**Records from a dataset:**
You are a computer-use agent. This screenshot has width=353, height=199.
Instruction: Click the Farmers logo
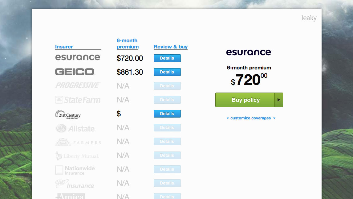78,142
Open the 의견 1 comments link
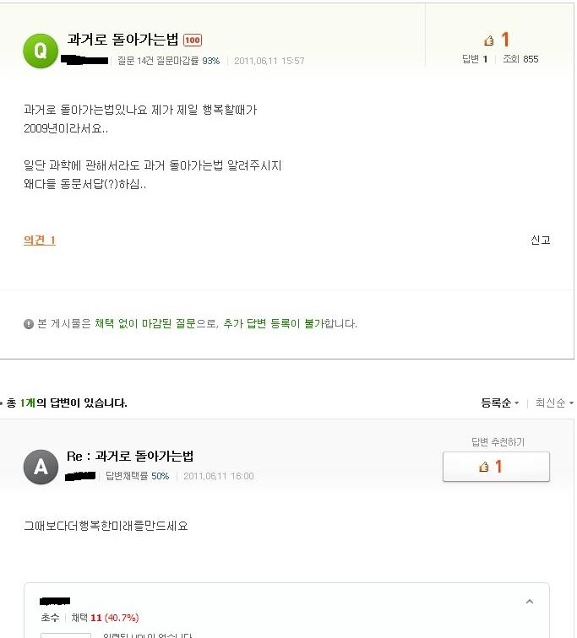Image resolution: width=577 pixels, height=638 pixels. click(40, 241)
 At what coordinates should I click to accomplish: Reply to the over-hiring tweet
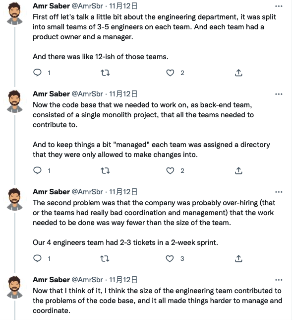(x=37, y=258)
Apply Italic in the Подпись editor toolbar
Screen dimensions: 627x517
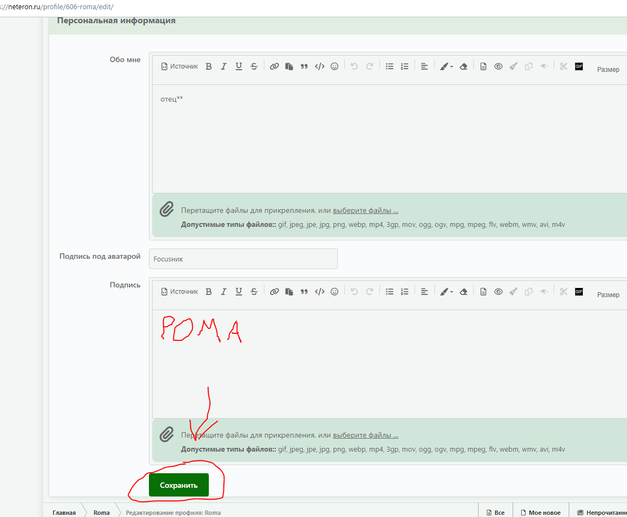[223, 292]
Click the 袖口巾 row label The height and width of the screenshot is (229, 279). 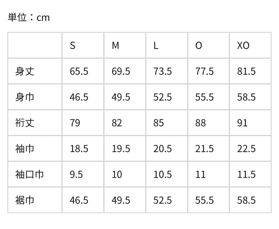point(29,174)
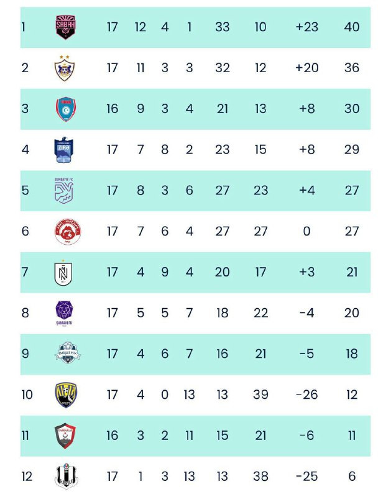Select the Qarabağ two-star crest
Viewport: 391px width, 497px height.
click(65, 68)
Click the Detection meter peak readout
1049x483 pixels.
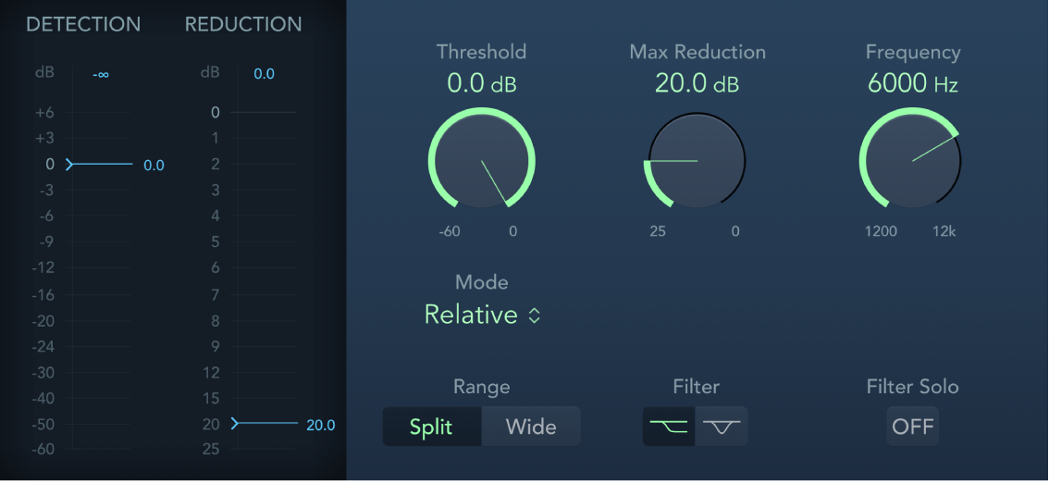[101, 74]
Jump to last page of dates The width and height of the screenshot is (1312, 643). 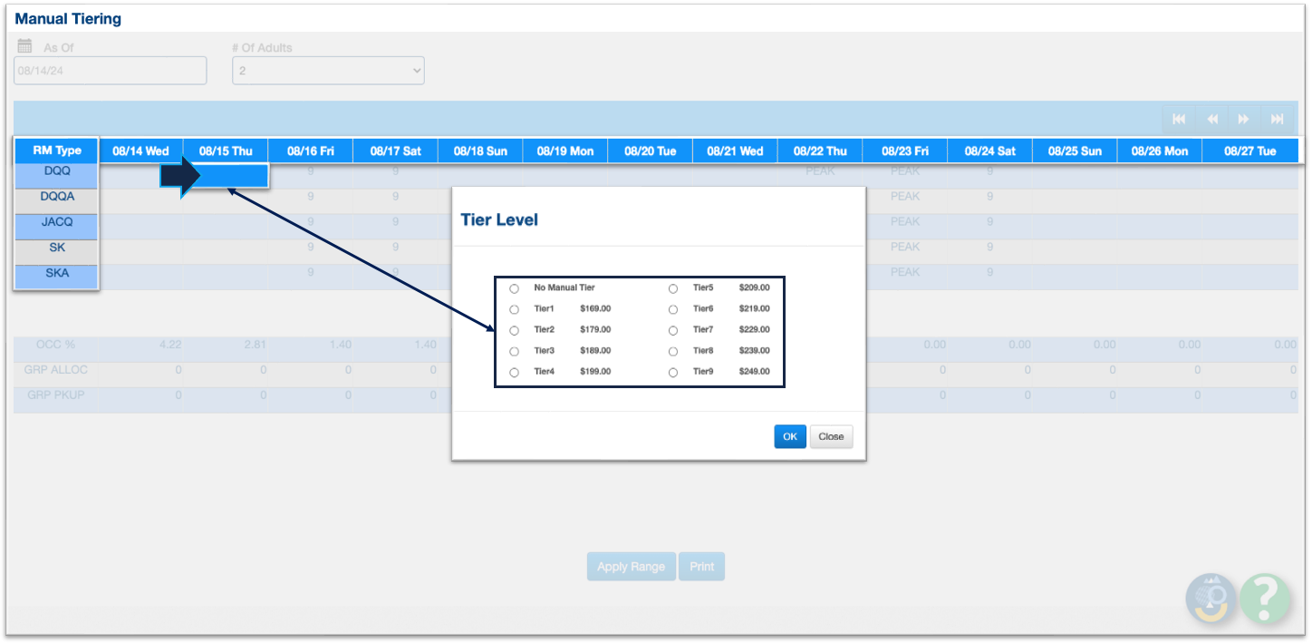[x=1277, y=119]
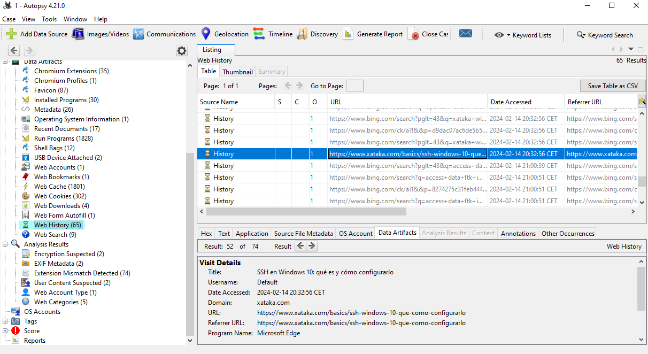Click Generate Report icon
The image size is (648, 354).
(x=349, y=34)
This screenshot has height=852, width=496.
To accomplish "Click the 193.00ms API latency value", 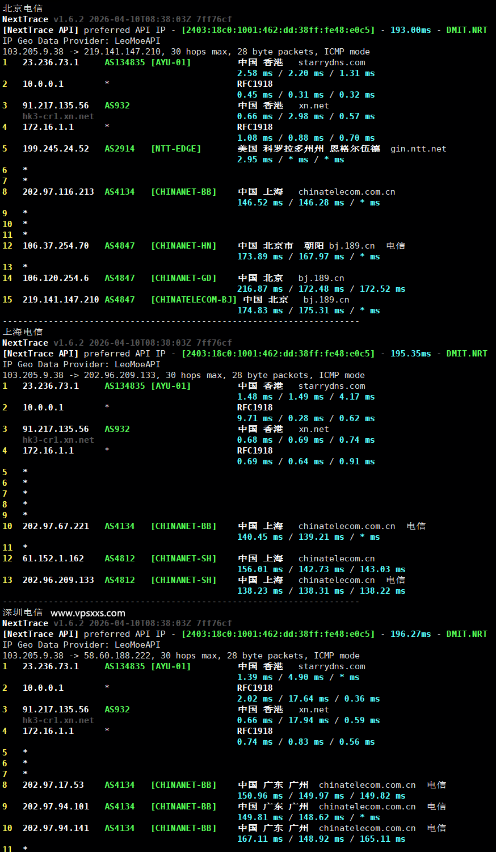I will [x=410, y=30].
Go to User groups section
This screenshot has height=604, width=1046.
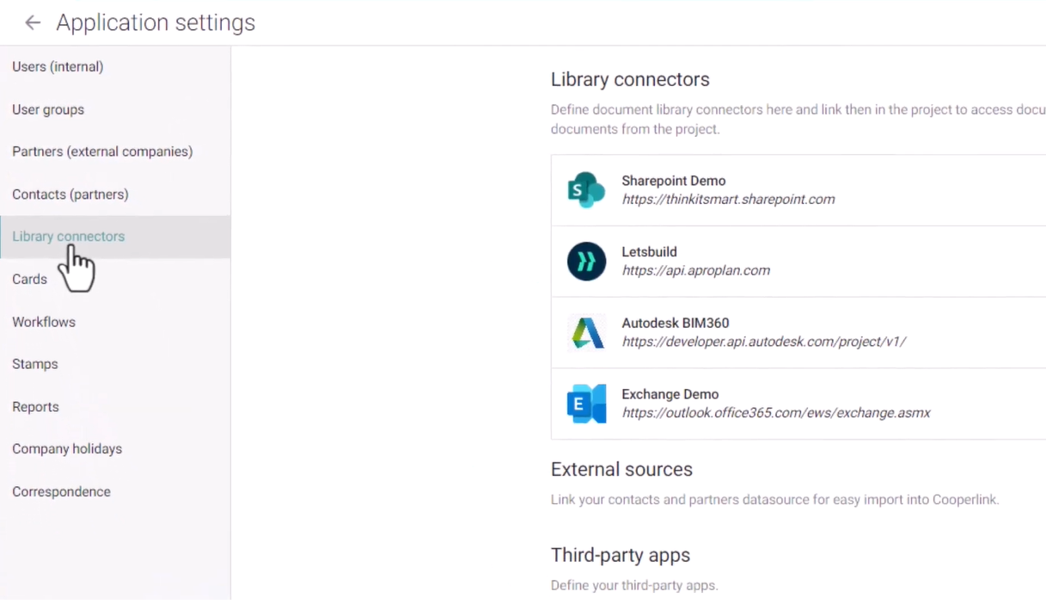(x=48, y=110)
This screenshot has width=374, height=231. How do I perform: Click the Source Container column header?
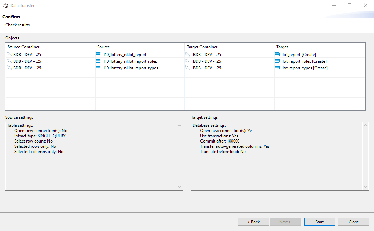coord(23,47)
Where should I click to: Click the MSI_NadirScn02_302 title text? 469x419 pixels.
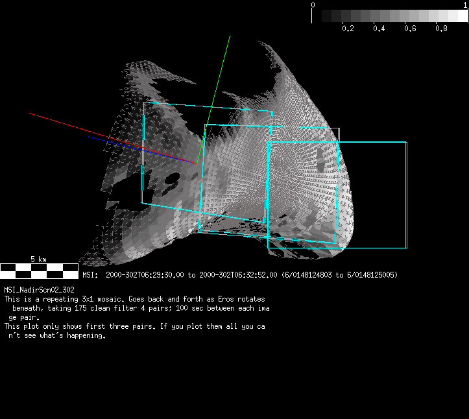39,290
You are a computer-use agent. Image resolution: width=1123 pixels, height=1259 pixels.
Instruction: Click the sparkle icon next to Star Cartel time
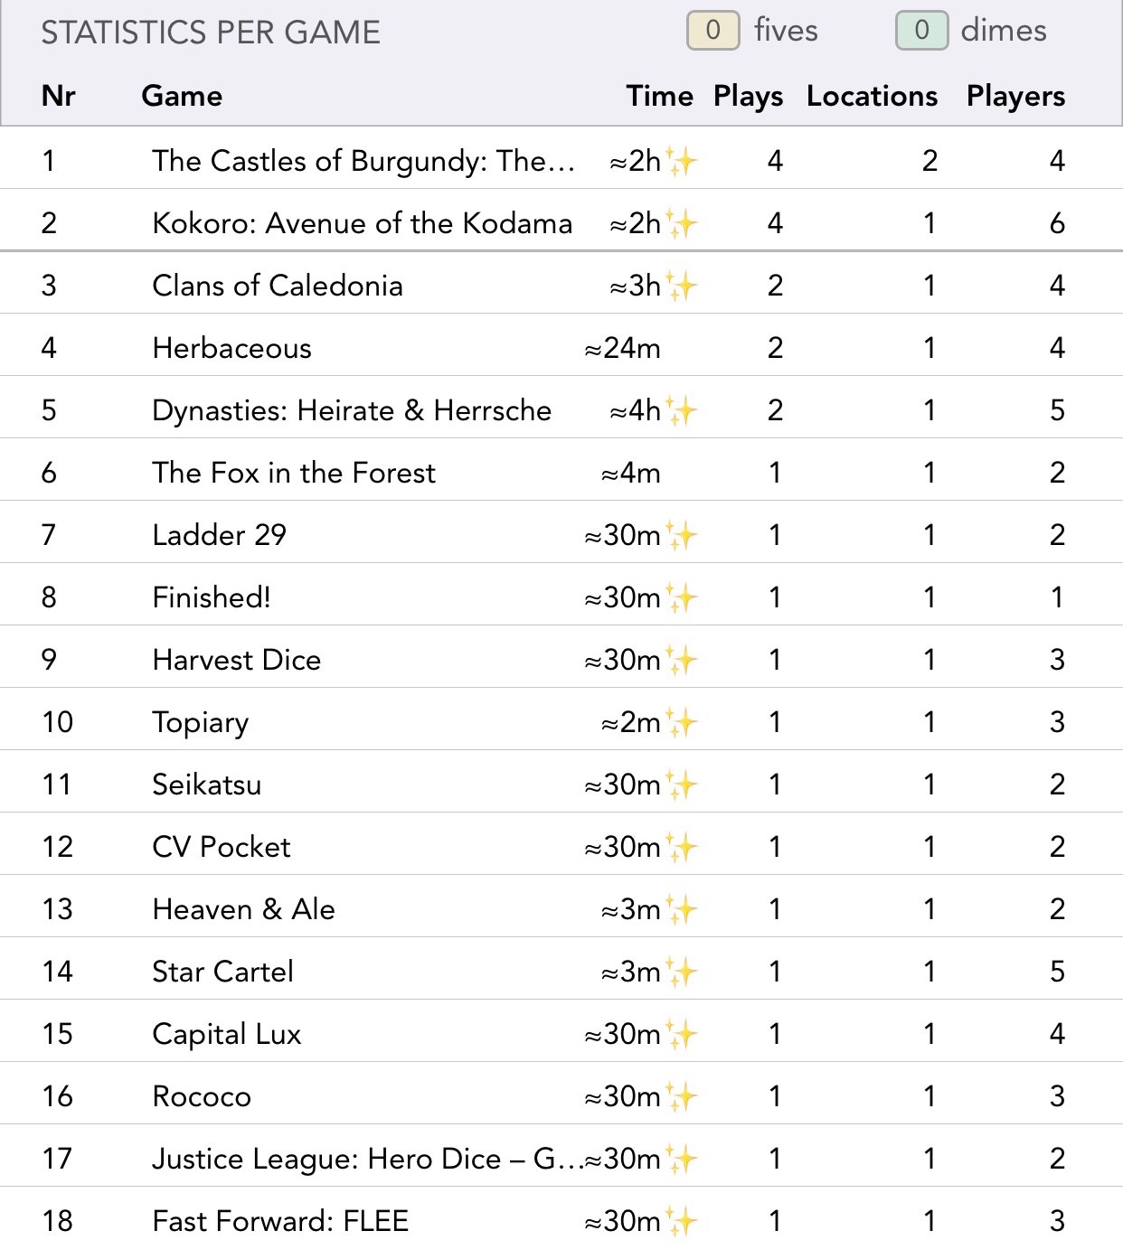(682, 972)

**Exercise directions:**
Scan the data above for the string "computer" and copy each line where it appears.

**Written answer:**
You are a computer-use agent. This screenshot has width=353, height=199.
You are a computer-use agent. Image resolution: width=1123 pixels, height=1259 pixels.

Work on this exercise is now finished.